Monday, October 20, 2014

I get the conversation thing

When our daughter Laura was 16 (nearly 20 years ago), she said to me one day, "Linda, it doesn't take much to make you happy. All you need is something to read, something to write, somewhere to walk, and someone to talk to." She was right.

My husband Art is not a talker. When we're at home, or on a quiet vacation, he can sit and read for hours without saying a word. This happened several years ago when we were on a home exchange at Peaks Island, just across the harbor from Portland, Maine. By the 7th day of our stay, I was nearly mad with boredom, and he was entirely content, having read five books.

I had this idea that if I persisted in trying to initiate conversations with Art, one day he'd realize that he was, in fact, an avid conversationalist. That an exchange of dialogue with me was far more interesting than a football game or a murder mystery or repair of the front porch or a nap. I've had this idea for more than 20 years and so far it hasn't happened.

When I quit my last job four years ago, I took up new activities to meet new people and engage my curiosity. I became a mediator and I met with my writers' group and I chatted with my neighbors. It wasn't quite enough. Then we spent a winter in Tucson and it was an answer because I had regular activities and some of them were discussion groups where people talked. Then we spent another winter in Tucson and I met more people. Art met some people too, of course, but he was also free to spend quiet time in our park model, reading or puttering or watching TV. I found that once I had met my social needs, I could leave the man alone and we could enjoy quiet time together as well as occasional conversation. In six weeks we will be leaving for Tucson.
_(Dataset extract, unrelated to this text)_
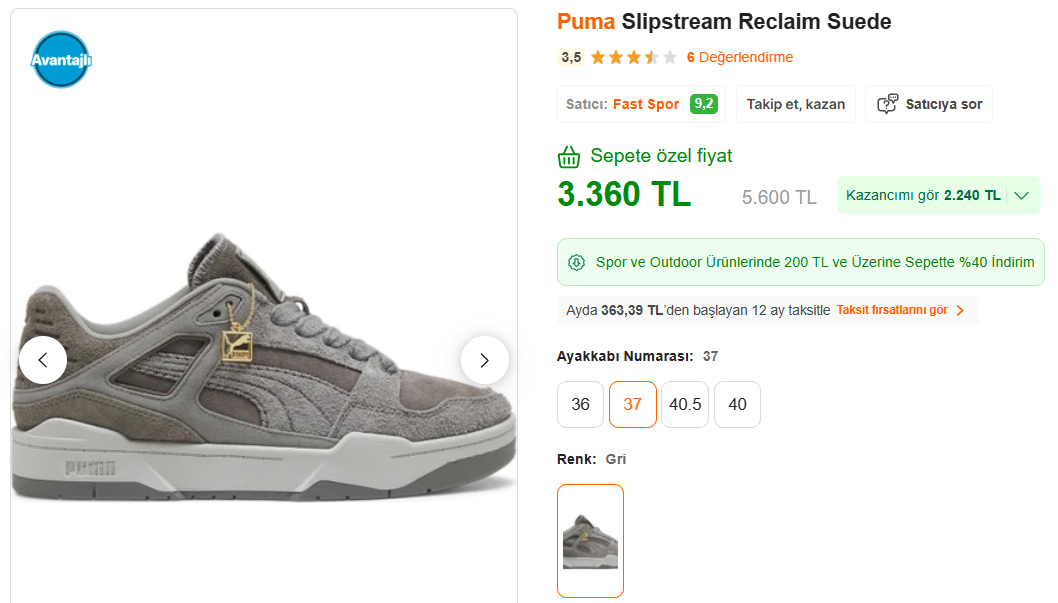Image resolution: width=1058 pixels, height=603 pixels.
Task: Click the green basket price icon
Action: click(x=569, y=156)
I am getting emails from people in our winter community and I'll be glad to see them all.

This summer I joined the Unitarian community. I participate in a few activities and Art does a couple of them with me. I took on a scheduling project for the church photo directory and I had phone conversations with people I hadn't met yet. I'm part of the planning group for the Tiny Houses project.

I spent last weekend at Lavender Hill Farm on Vashon Island with the Vashonistas, a group of women who blog. It was our third year together, and probably not the last. We did a lot of talking and laughing.

I now find that I am getting enough conversation from other people that I relish quiet time as well, and that's a good balance for Art and me.

For the next five days we are in Ocean Park, Washington, in a timeshare condo three blocks from the Pacific Ocean. We got here this afternoon and in four hours we have said relatively little except for a few brief exchanges of mutual interest. So far it feels pretty good.

This conversation thing. It sure took me a long time to figure it out.


Carole said...

Maybe it's the introvert/extrovert thing, whether we recharge our inner batteries by being engaged with other people, or by being by ourselves. Reminds me of the Kiersey Bates/ Myers Briggs personality and temperment evaluation. The point of the book ("Please Understand Me") was to accept who we are, and who others are, and not try to change them.

I definitely tend to be on the quiet side and feel overwhelmed when too much time is spent with too many people. I think I have a pretty good balance in retirement between alone time and time with friends.

Sounds like you and Art have figured out a good balance between the two of you.

DJan said...

I require a fair amount of social interaction to be happy, and I rarely get it from my partner, who is like Art, quiet and reticent. Fortunately I have an active social life so I don't feel any lack of stimulation.

Didn't we have a great weekend? I'm already looking forward to next year. :-)

#1Nana said...

Hope you're still enjoying the solitude at the beach. I know I laughed and talked enough last weekend to meet my monthly quota.

Rosaria Williams said...

It's a fine line between over-burdening each other, and being engaged just so. It is a big problem for the newly retired; yet, you're the first blogger that brought this topic up. Great observation!

Arkansas Patti said...

It looks like you have found a great way to balance two personalities. I agree with rosaria in that you are probably not alone as couples retire and realize they now have at least 12 hours a day face to face.
You have done a great job finding folks to help fill the conversation void so that you too can enjoy those companionable silences.
Glad you all had such a great time with your fellow bloggers.

Grandmother Mary said...

We chose the one who compliments us but then want to change him/her to our style. Good for you for finding the balance and the way to meet your needs without changing him.